Turut hadir Kepala Kejaksaan Negeri Bengkulu, Yeni Puspita, yang juga menjadi narasumber utama dalam kegiatan tersebut. Dalam paparannya, Kajari Yeni menegaskan pentingnya pengelolaan dana kelurahan secara benar, transparan, dan akuntabel. Ia mengingatkan agar para lurah tidak bermain-main dengan dana publik, terutama dalam pengelolaan Koperasi Merah Putih yang menjadi salah satu program prioritas Pemerintah Kota Bengkulu.

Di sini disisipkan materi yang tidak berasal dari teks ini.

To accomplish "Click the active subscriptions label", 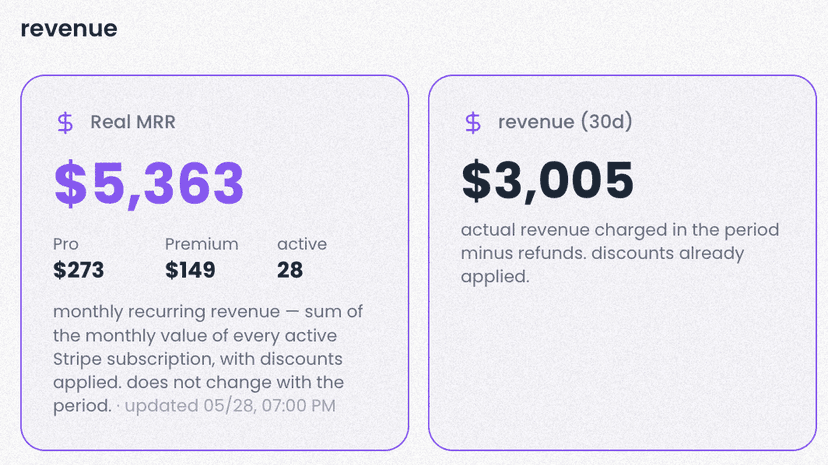I will click(x=302, y=244).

“Uang sekecil apa pun yang dikeluarkan harus bisa dipertanggungjawabkan. Semua harus transparan dan jelas. Kami mendorong agar dana kelurahan dapat terserap dengan baik dan manfaatnya benar-benar dirasakan oleh masyarakat. Koperasi Merah Putih ini jangan hanya sekadar program, tapi harus menjadi wadah pemberdayaan ekonomi masyarakat,” tegas Yeni.

Ia menambahkan, koperasi tersebut diharapkan mampu menyerap tenaga kerja lokal serta menjadi bagian dari upaya pengentasan kemiskinan. Namun, Yeni juga memberi peringatan agar tidak terjadi penyimpangan seperti kasus Samisake di masa lalu, yang disebabkan oleh lemahnya kompetensi sumber daya manusia serta ketidakpahaman terhadap aturan teknis pengelolaan keuangan.

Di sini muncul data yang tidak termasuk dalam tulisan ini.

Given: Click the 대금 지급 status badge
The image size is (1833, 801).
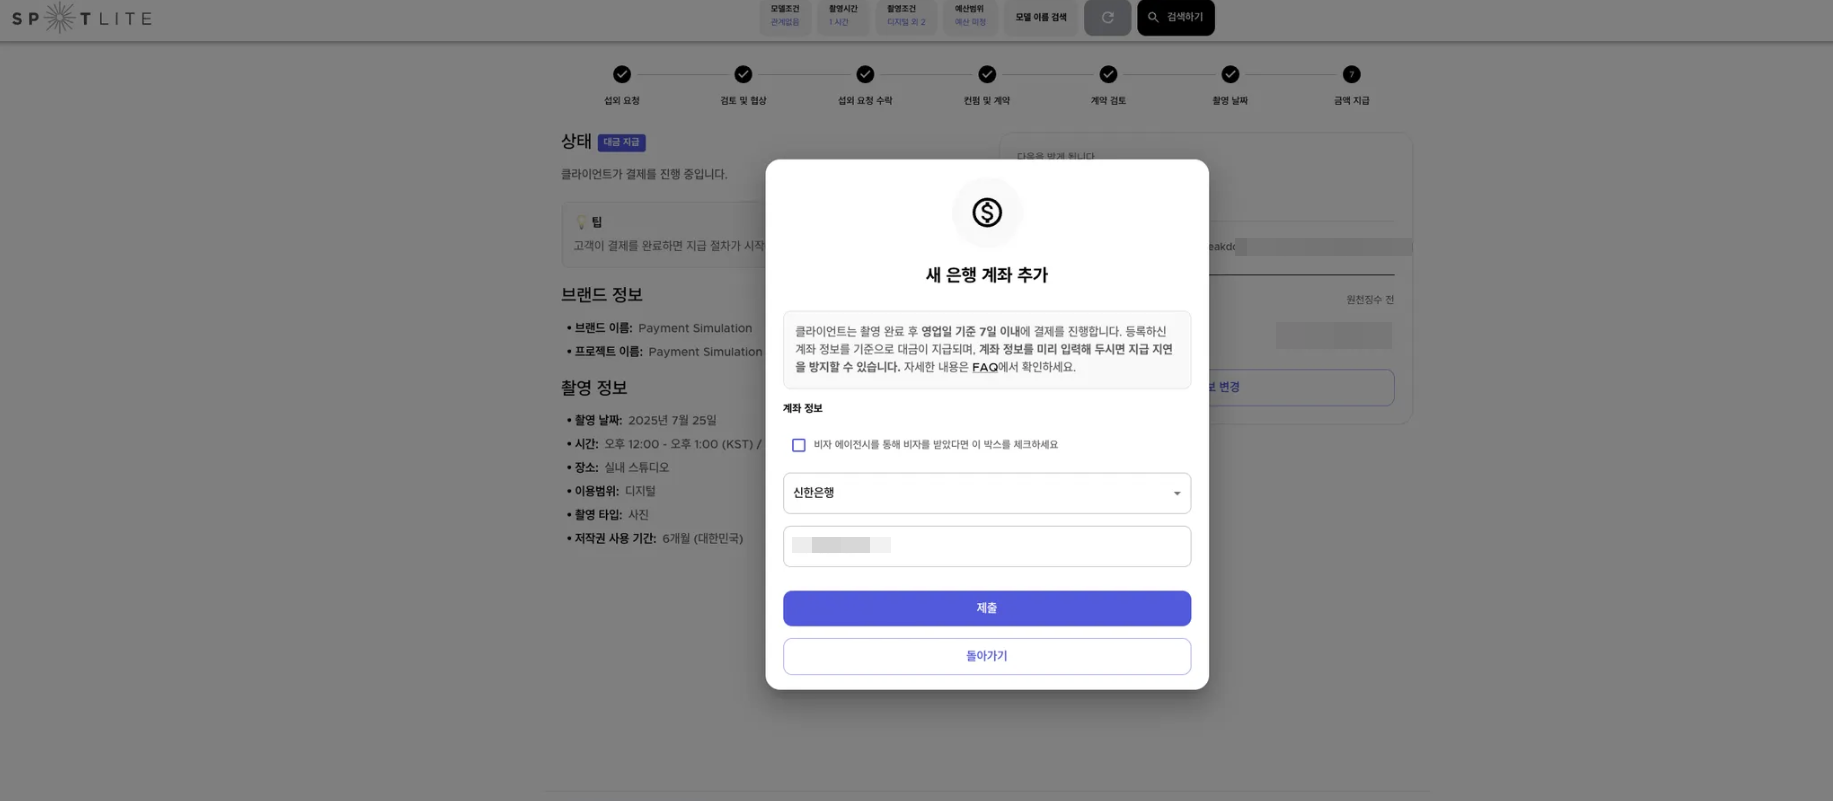Looking at the screenshot, I should 621,142.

“Jangan sampai terulang seperti kasus Samisake, di mana pengelolanya tidak kompeten dan akhirnya menimbulkan permasalahan hukum serta kerugian keuangan daerah,” jelas Yeni dengan tegas.

Selain fokus pada pengelolaan dana kelurahan dan koperasi, Yeni juga memaparkan fungsi strategis kejaksaan dalam mendukung tata kelola pemerintahan yang bersih. Ia menjelaskan bahwa selain sebagai penegak hukum, kejaksaan juga memiliki fungsi pembinaan dan pencegahan melalui kegiatan penyuluhan hukum, forum diskusi, serta penerangan hukum bagi aparatur pemerintah daerah.

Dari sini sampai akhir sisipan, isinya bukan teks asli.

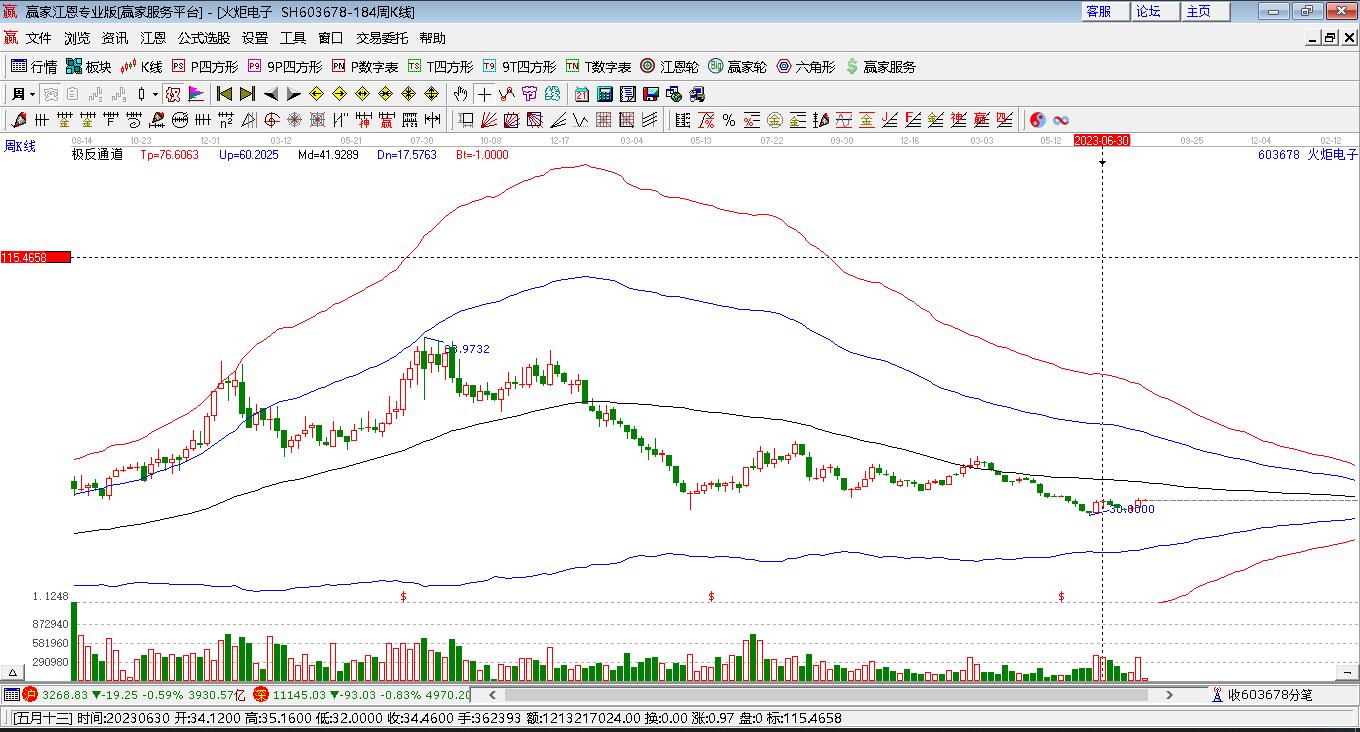Toggle the 极反通道 indicator button
The image size is (1360, 732).
(x=97, y=155)

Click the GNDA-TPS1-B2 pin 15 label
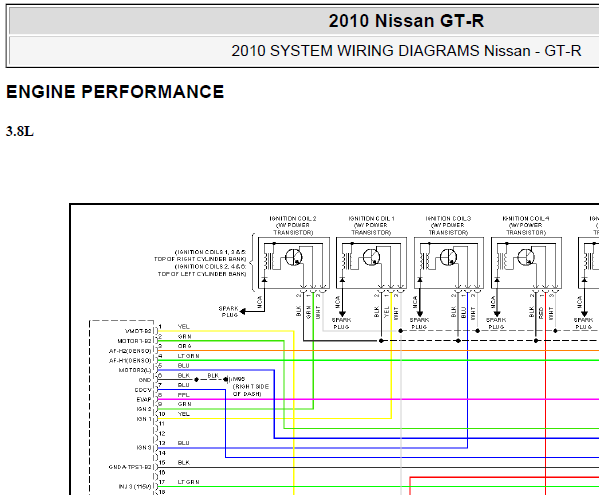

“Jaksa bukan hanya menindak ketika terjadi pelanggaran, tetapi juga berperan aktif dalam memberikan pembinaan agar pelanggaran itu tidak terjadi. Dengan aplikasi Jaga Desa/Kelurahan, diharapkan setiap aparatur bisa lebih paham dan berhati-hati dalam menjalankan tugas,” tambahnya.

Sementara itu, Wakil Wali Kota Bengkulu Ronny P. L. Tobing dalam sambutannya mengapresiasi Kejari Bengkulu yang telah memfasilitasi kegiatan tersebut. Ia berharap para lurah dapat mengikuti kegiatan dengan serius, memahami setiap arahan yang disampaikan, dan menerapkannya di wilayah masing-masing.

“Mohon disimak dan dipahami betul apa yang disampaikan oleh Ibu Kajari. Ini penting agar tidak ada lagi keraguan dalam mengelola dana kelurahan maupun dana koperasi Merah Putih. Semua harus sesuai aturan agar program berjalan lancar dan tidak menimbulkan persoalan hukum di kemudian hari,” pesan Ronny.

Melalui kegiatan ini, Pemerintah Kota Bengkulu berharap kolaborasi antara kejaksaan dan pemerintah daerah dapat memperkuat tata kelola pemerintahan yang bersih, transparan, serta berorientasi pada kesejahteraan masyarakat.